Press Kit (1982) About the Players - Christopher Atkins
Christopher Atkins waited for some time after his success in "Blue Lagoon" before he accpeted another movie role. When producer David Joseph offered him the male lead in "The Pirate Movie" it turned out to be just the part he had been waiting for.
"It looked like a lot of fun; it just looked like a film I'd want to see," he says.
Twenty-year-old Atkins explained his caution about his second motion picture. "It's not that I haven't been offered other parts. It's just that Hollywood's a very scary place for somebody who had no intention of being there in the first place."
Atkins is still very mindful of his rapid rise to stardoom in "Blue Lagoon."
Unitl the summer of 1978, he was a high school student looking forward "to going off with all my friends to have a really good time" in college where he was planning to study medecine.
He was reaching sailing as a summer job and the mother of one of his students offered to send his photograph to a small modeling agency that represented her own family.
Only a week later he got his first modeling job and this led quickly to an offer from the Ford Agency.
He remembers that he got home from his first appointment with the Ford Agency to discover that they had set up an audition for him for "Blue Lagoon."
Until then, Atkins had seen his modeling activities as a "side job to get some money for college."
But, from the time he was chosed for "Blue Lagoon," his life changed dramatically, first filming in Fiji with Brooke Shields and, later, touring all over the world to promote the pciture.
"It was very strange for me," he recalls. "The last two, two-and-a-half years -- from the very start to now, everything's been new or different."
Atkings had spent his early years in Palos Verde, California, but his family moved to Rye, New York, when he was 13. After "Blue Lagoon," he was signed to a contract by Columbia and decided to move to California and buy his own house in Los Angeles.
While waiting to decide on his next feature film, he agreed to make an NBC-TV movie, "Raid on Short Creek," which was shot in mid-1981. Then, after careful consideration, he decided to make "The Pirate Movie," his second theatrical motion picture.
"The second movie was going to be real test to see what was going to happen for me in this business -- whether this was really what I wanted to do or not," he admits. His positive reaction to making "The Pirate Movie" had already led him to accpet a starring role in a third film, "Terrible Game," for Raymond Chos and Golden Harvest Productions.
Atkins remainds a keen sportsman in his spare time. As a sailor, he has raced in official competitions, as well as teaching. And he loves football, scuba-diving, baseball, and fishing -- "anything outdoors."

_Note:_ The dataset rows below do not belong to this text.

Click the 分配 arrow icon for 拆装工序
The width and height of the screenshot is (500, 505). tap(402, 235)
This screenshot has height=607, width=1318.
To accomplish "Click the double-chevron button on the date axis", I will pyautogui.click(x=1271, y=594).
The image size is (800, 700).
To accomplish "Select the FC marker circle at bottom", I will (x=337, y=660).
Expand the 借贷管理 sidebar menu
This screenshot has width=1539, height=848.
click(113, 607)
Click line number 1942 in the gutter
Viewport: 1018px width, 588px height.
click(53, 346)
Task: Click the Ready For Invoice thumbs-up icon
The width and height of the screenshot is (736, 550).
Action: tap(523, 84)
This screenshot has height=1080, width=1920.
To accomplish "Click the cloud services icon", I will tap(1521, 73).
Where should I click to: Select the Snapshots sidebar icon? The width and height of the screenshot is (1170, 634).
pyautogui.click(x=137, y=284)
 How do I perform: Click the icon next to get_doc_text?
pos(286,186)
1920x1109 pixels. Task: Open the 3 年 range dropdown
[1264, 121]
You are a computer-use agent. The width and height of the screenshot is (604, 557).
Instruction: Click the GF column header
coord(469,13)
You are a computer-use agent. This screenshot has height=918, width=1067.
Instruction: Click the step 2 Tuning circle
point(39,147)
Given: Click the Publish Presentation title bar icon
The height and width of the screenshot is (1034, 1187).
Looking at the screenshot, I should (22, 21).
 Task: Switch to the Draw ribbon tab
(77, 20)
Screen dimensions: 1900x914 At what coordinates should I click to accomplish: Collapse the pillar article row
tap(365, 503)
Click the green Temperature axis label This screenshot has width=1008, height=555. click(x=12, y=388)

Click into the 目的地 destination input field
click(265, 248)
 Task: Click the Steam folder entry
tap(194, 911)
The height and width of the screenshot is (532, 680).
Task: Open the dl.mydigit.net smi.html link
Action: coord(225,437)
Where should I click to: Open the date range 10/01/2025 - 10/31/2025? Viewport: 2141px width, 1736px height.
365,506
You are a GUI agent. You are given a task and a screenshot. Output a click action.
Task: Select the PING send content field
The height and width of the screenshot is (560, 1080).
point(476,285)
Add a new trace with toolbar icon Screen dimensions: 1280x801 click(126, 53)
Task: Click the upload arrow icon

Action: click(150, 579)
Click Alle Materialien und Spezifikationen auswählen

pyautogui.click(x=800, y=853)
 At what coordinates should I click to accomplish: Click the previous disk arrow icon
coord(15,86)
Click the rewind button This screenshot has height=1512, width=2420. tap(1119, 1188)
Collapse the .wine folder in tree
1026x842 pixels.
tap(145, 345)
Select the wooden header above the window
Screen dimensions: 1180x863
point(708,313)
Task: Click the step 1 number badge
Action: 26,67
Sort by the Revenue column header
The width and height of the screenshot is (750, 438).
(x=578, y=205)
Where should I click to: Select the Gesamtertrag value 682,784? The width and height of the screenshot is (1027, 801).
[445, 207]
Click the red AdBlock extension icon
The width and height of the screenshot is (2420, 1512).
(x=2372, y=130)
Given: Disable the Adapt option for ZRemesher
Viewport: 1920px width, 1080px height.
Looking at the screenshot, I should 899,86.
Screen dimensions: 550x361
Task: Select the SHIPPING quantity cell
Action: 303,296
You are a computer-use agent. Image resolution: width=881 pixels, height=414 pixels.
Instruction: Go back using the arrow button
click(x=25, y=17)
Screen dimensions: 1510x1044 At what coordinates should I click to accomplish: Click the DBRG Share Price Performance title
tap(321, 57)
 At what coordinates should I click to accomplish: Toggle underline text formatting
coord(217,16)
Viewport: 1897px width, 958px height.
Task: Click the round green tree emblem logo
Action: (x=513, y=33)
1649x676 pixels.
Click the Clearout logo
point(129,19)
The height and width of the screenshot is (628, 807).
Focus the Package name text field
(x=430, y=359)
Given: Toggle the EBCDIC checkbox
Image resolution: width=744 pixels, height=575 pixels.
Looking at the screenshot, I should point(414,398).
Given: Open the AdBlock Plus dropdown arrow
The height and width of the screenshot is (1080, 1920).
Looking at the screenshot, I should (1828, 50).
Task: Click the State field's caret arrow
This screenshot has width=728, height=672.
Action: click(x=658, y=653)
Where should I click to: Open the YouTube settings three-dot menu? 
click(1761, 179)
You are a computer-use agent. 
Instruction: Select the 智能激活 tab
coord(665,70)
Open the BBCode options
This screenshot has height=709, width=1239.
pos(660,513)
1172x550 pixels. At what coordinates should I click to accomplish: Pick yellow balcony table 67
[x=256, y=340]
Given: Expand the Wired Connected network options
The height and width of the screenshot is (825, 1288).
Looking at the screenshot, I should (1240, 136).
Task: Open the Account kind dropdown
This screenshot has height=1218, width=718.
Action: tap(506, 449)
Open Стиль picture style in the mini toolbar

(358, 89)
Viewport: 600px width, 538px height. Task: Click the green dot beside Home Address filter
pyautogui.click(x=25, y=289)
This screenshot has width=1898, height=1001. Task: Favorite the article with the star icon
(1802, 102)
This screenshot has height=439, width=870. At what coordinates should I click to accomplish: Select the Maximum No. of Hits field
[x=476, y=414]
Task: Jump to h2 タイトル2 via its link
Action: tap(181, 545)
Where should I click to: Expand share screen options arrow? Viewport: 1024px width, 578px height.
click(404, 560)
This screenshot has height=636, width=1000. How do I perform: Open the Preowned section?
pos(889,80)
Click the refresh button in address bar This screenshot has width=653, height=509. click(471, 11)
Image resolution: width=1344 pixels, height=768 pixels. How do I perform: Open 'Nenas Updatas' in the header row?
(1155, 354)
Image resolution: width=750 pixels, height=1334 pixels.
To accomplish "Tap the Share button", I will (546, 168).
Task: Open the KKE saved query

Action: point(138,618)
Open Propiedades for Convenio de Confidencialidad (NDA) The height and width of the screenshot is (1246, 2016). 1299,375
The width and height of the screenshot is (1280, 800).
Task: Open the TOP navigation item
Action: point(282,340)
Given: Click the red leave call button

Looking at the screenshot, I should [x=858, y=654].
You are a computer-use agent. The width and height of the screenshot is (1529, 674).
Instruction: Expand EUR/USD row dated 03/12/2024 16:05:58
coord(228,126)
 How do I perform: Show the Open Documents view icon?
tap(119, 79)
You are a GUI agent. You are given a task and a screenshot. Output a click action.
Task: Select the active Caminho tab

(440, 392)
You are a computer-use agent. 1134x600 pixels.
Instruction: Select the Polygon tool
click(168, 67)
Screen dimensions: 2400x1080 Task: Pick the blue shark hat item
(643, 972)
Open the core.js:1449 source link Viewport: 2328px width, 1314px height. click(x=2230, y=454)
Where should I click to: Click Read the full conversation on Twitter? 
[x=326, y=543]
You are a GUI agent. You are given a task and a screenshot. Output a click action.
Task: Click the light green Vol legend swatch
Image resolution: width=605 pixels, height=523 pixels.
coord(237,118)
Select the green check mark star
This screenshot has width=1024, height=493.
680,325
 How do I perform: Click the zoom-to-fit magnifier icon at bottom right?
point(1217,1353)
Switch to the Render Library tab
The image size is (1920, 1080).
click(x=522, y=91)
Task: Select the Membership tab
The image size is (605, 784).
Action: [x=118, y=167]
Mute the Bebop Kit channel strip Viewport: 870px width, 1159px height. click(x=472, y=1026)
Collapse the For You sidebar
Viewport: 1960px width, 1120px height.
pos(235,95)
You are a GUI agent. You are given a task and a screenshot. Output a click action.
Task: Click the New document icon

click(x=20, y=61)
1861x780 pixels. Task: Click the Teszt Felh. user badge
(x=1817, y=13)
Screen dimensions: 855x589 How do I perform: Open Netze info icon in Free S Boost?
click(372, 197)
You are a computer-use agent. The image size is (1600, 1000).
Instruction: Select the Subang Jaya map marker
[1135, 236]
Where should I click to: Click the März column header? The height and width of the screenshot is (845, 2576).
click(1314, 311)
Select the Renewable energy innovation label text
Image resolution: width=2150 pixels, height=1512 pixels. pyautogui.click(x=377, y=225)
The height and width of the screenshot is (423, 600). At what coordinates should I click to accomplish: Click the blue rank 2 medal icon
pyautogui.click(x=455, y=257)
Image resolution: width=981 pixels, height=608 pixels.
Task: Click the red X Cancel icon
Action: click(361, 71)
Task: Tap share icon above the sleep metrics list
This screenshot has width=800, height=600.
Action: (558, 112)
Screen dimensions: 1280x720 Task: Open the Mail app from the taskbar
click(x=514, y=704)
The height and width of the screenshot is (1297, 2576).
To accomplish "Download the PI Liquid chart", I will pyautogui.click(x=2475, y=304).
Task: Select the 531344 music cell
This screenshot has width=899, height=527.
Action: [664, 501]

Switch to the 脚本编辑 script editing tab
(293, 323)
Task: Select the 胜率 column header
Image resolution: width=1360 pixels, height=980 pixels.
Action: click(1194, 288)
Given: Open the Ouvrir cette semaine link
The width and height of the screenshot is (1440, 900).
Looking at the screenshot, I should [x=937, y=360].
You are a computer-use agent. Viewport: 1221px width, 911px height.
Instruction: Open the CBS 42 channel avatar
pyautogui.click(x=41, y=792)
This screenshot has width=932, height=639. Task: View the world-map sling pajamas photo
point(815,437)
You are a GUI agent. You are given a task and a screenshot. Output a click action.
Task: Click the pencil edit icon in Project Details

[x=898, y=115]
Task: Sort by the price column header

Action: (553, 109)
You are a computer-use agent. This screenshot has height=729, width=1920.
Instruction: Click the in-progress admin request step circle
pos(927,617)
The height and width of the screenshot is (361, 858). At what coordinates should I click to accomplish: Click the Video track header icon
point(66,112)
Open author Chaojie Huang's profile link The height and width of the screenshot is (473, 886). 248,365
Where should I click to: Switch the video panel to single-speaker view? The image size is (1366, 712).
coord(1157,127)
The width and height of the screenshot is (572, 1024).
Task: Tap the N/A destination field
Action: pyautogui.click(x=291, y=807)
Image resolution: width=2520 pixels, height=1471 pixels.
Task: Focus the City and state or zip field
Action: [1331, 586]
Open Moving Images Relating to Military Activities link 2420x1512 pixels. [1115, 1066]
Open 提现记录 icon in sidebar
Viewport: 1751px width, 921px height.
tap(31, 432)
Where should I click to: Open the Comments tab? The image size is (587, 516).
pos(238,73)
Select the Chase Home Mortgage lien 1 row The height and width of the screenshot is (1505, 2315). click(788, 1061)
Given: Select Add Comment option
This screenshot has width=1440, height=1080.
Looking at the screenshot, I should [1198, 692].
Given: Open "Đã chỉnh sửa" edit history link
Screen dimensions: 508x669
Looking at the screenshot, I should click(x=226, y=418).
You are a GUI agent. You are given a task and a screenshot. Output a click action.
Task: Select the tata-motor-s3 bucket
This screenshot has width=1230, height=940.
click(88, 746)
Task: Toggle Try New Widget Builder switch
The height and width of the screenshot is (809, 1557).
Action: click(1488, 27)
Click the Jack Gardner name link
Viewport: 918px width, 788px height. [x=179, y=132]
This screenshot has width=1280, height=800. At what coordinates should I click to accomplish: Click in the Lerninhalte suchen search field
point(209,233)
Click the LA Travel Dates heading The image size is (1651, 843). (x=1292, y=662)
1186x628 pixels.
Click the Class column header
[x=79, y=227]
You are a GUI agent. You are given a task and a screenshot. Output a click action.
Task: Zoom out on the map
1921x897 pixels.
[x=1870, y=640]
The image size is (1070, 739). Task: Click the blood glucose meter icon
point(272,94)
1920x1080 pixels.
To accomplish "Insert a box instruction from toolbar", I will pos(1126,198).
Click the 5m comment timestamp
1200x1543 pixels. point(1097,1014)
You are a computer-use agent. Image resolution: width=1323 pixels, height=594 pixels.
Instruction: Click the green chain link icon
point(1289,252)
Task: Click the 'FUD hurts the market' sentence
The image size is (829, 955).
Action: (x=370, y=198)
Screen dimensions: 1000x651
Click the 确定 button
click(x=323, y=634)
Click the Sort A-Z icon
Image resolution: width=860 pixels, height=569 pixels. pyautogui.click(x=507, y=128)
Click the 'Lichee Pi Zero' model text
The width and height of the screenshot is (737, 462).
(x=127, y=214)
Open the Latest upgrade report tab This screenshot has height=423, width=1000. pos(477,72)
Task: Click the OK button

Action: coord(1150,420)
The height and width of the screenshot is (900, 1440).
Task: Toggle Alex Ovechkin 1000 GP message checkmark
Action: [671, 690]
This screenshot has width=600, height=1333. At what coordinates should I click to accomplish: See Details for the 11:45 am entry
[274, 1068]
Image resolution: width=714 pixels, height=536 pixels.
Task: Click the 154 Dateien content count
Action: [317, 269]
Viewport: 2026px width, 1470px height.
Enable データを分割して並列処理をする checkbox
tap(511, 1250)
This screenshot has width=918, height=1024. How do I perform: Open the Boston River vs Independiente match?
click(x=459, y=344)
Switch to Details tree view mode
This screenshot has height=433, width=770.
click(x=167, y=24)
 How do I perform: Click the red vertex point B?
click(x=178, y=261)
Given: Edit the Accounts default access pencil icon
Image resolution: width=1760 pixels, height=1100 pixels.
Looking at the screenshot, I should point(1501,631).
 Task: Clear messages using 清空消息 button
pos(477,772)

After "The Pirate Movie," he is hoping to spend some time diving with Ron and Valarie Taylor, two Australian underwater filming specialists whom he befriended during the shooting of "Blue Lagoon." His great desire at the moment is to dive with thim in protective cages in the Great Australian Bight, in southern Australian waters, where white sharks are prevalent.
He remains very close to his family. His stepfather and mother and hus sister and two brothers still live in Rye and he visits them as often as he can.